Real, inflation adjusted wages in the US have been stagnant for decades, particularly for men. (The spike up during COVID is explained by the mass layoffs of workers in the low-pay service industries like hotels, restaurants, etc. which brought up the average of those employed.) Even so, median wages are at the same level as 1979!
Is this about to change significantly? Perhaps yes.
Job openings (ie demand for labor) are at historic highs, while the number of people quitting their jobs (a measure of shrinking labor supply) is also at an all time high.

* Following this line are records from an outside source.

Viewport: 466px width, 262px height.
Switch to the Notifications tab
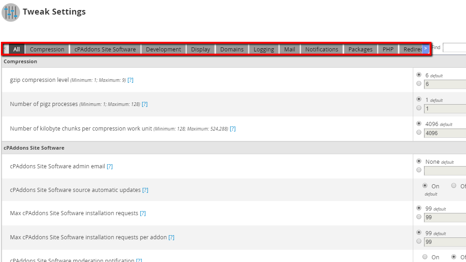coord(322,49)
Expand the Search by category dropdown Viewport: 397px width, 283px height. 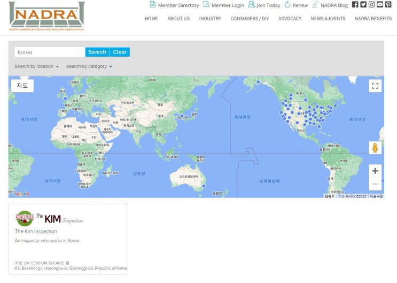(x=89, y=66)
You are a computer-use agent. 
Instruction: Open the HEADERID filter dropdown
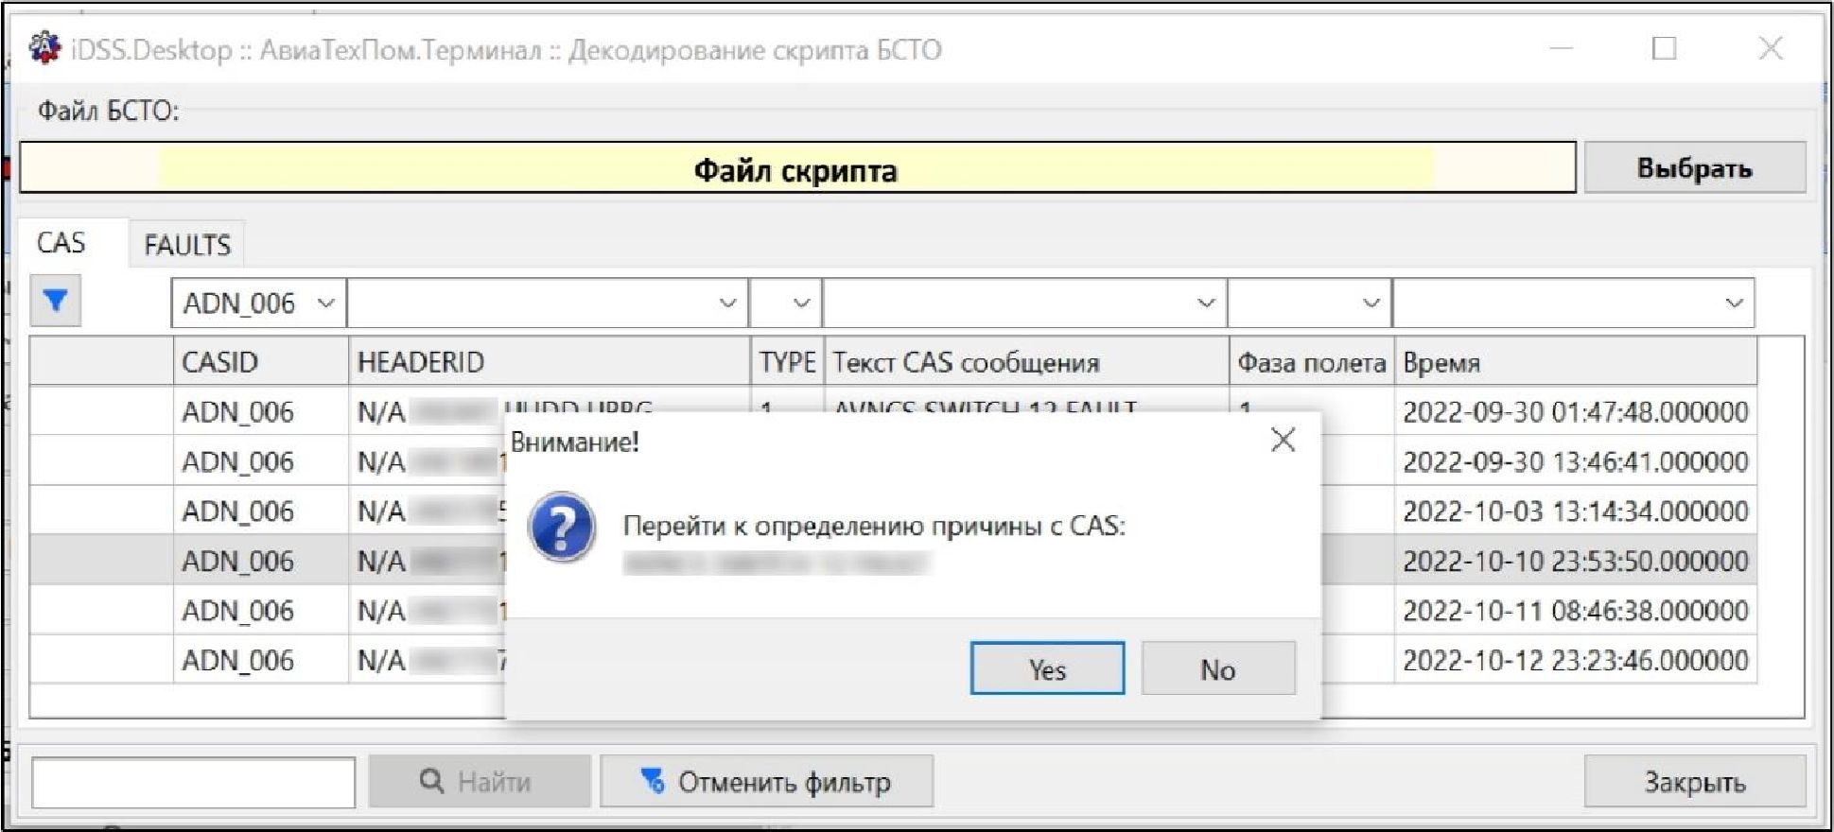tap(726, 303)

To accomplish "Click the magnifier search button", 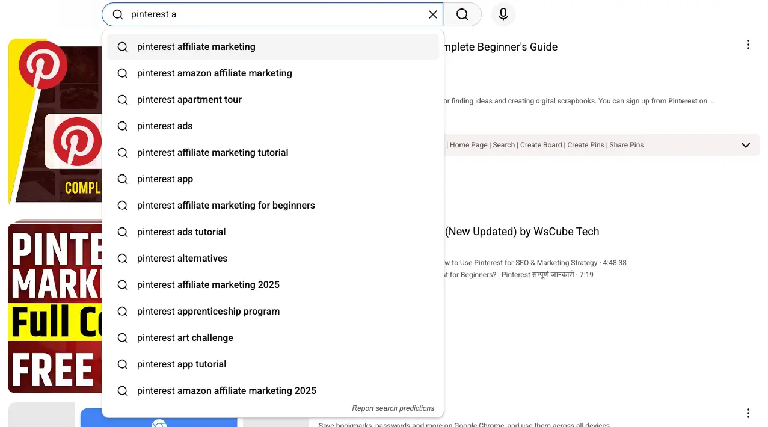I will (462, 14).
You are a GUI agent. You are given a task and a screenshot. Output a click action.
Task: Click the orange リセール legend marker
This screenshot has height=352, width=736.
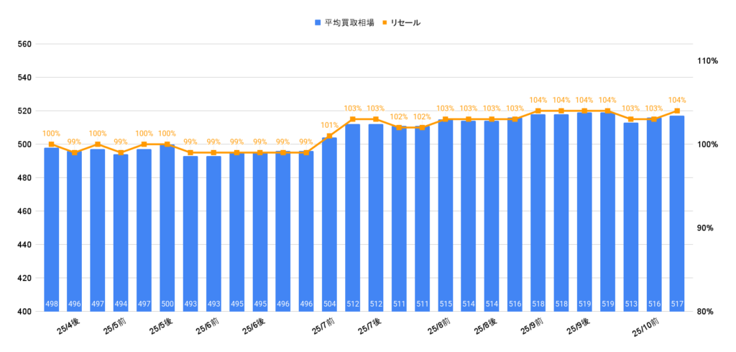(384, 23)
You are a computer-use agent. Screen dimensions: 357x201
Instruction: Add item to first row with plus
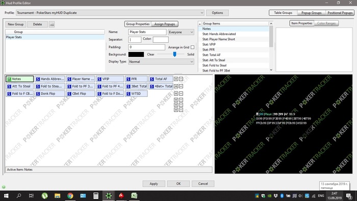(176, 79)
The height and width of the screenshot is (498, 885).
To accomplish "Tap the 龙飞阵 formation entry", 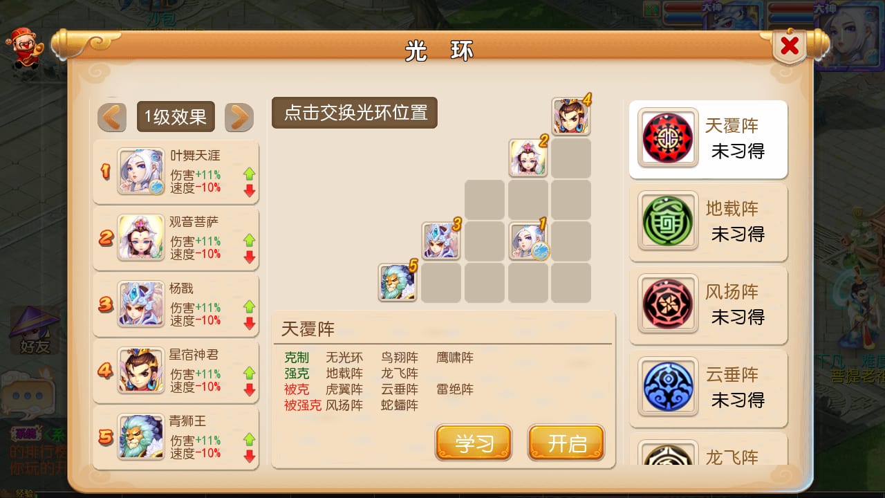I will click(709, 450).
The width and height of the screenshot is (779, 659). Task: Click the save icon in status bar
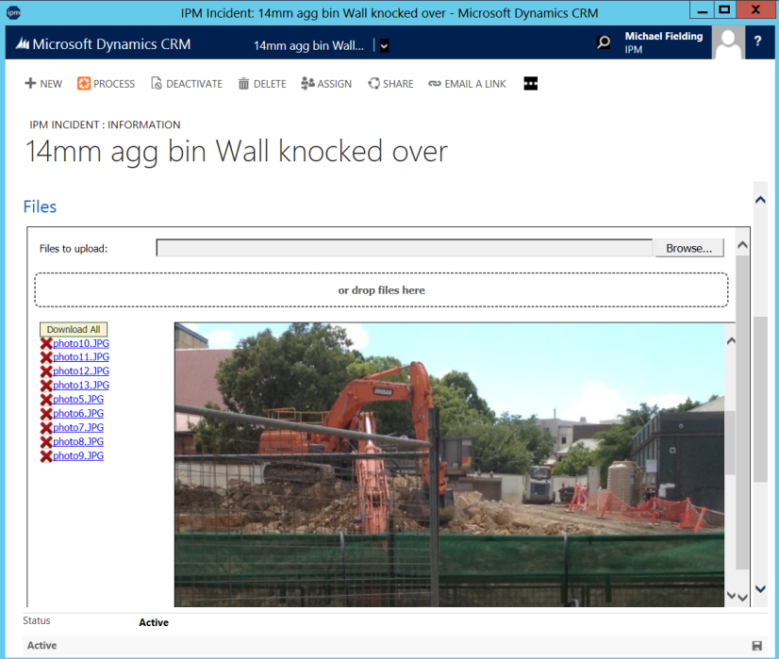coord(756,646)
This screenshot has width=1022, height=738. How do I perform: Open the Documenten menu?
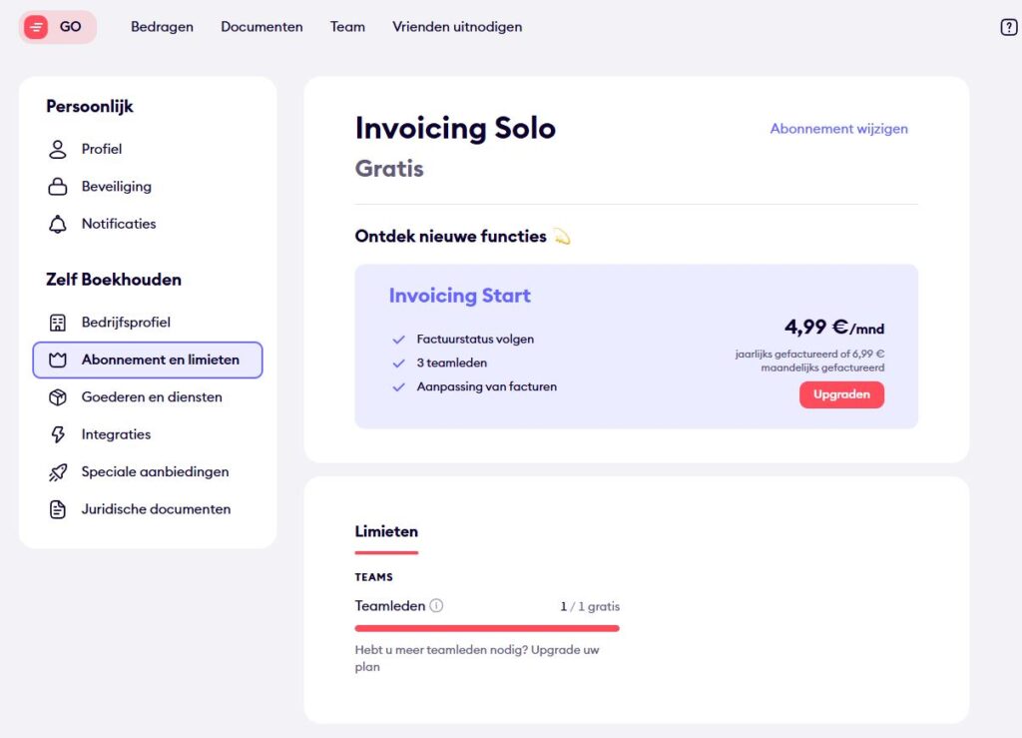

As with anything else, higher demand plus lower supply equals higher prices, in this case higher wages. But wages, unlike commodity prices, are “sticky” on the upside - you can’t have people working side by side doing the same job but getting paid different wages. That’s why we say that inflation gets “baked in” when it passes through to labor costs.
What is going on in China is another reason to expect, indirectly, higher US labor costs. Cheap imports were driven mainly by extremely low Chinese wages (“one bowl of rice”). That’s clearly over now: Xi Jingping’s brand new “Common Prosperity” policy means living standards must rise for the working class, paid for by higher wages. No longer will US employers be able to “import” China’s cheap labor, providing American workers with greater wage bargaining power.
Bottom line: inflation is not going away soon.